Fred saw that reality in the very human Jesus and lived and died accordingly. Increasingly he came to believe, to live and to die, knowing that there’s no other way to be happy in Jesus but to trust and obey. As it was with Fred, so is it with the whole church. Many pundits have noted that in such a time as this – and it’s a tough time to be church, let’s don’t kid ourselves – many pundits have said that in such a time as this, a wilderness time, Jesus needs fewer worshipers and more followers; less elevated veneration and more down-and-dirty emulation.

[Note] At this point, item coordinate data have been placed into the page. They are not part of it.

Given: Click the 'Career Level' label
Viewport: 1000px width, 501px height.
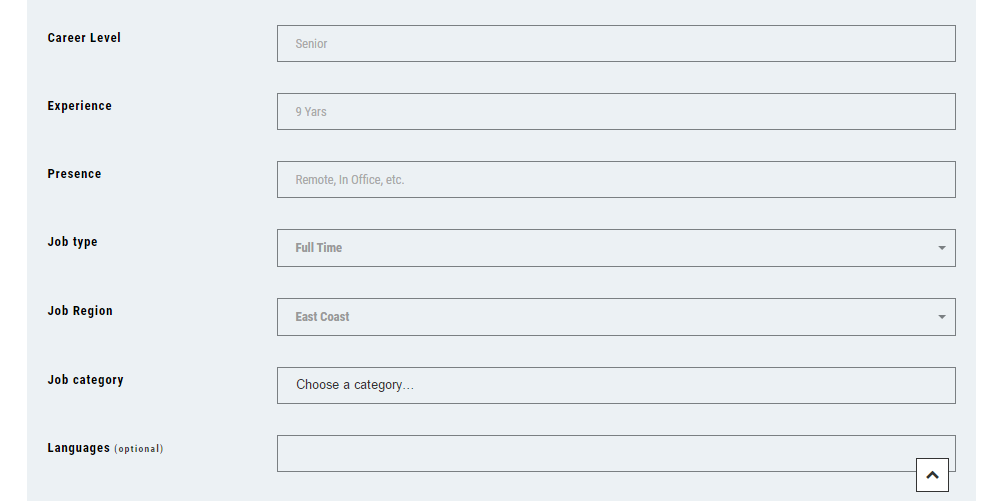Looking at the screenshot, I should 84,38.
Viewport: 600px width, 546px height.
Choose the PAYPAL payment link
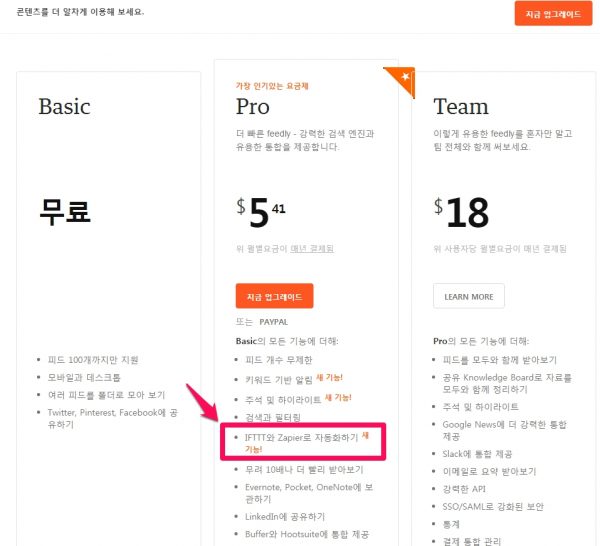click(x=274, y=323)
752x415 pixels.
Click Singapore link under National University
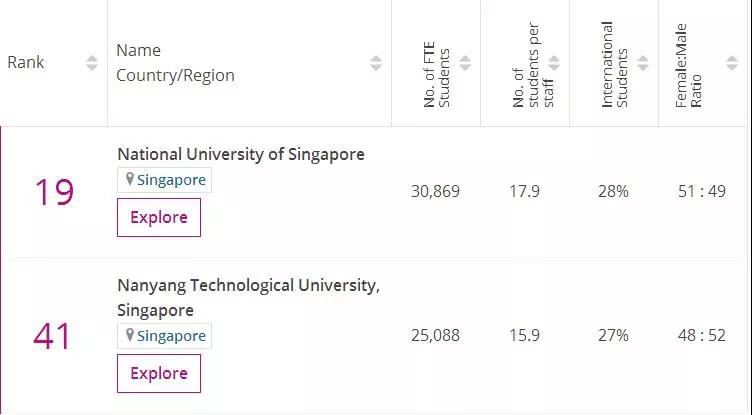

Put bluntly, I am utterly convinced that the less human the church makes Jesus, the more the church fails to follow his example by giving away the self, whether the personal self or the institutional body in acts of love, mercy and justice.

Jesus didn’t pay it all. That’s nonsense. Jesus paved the way for us to do our part. Peacemaking...what would Jesus do? Follow him. Forgiving the enemy, welcoming the outsider, caring for the vulnerable, loving people – all kinds of people – and investing our resources to do so...what would Jesus do? Follow him.

To look Jesus in the eye, to examine the belly of his being and doing it not to navel-gaze but to follow, is to find our vocation, our voice for faithfulness. Thus, this informed declaration: Our Lenten study this year of who Jesus is, our hard wrestling with the many faces of Christology is not a mere academic exercise but a life and death issue, an intentional examination of who Jesus is for us and how we are guided by him as our liberator and savior, both as individuals and as the congregation here.

I am utterly convinced and am betting what’s left of my life on this: that the fully human Jesus models the kind of blessed trust and exemplifies the kind of radical obedience that sends demonic temptations of both the individual and the church scampering, thus transforming the desert of the arid wilderness of whining for presumed entitled privileges – oh, how we whine – into the lush wetness of a servant-style Fred-like discipleship, and converging the desolate wilderness of congregational hand-wringing regarding numbers and dollars into the fertile green oasis of such congregational vitality that the faithful will say, ‘We’ve never seen anything quite like this.’

May it be so, individually and corporately, in this Lenten season. The very human Jesus has pointed the way and he says, “Follow thou me.”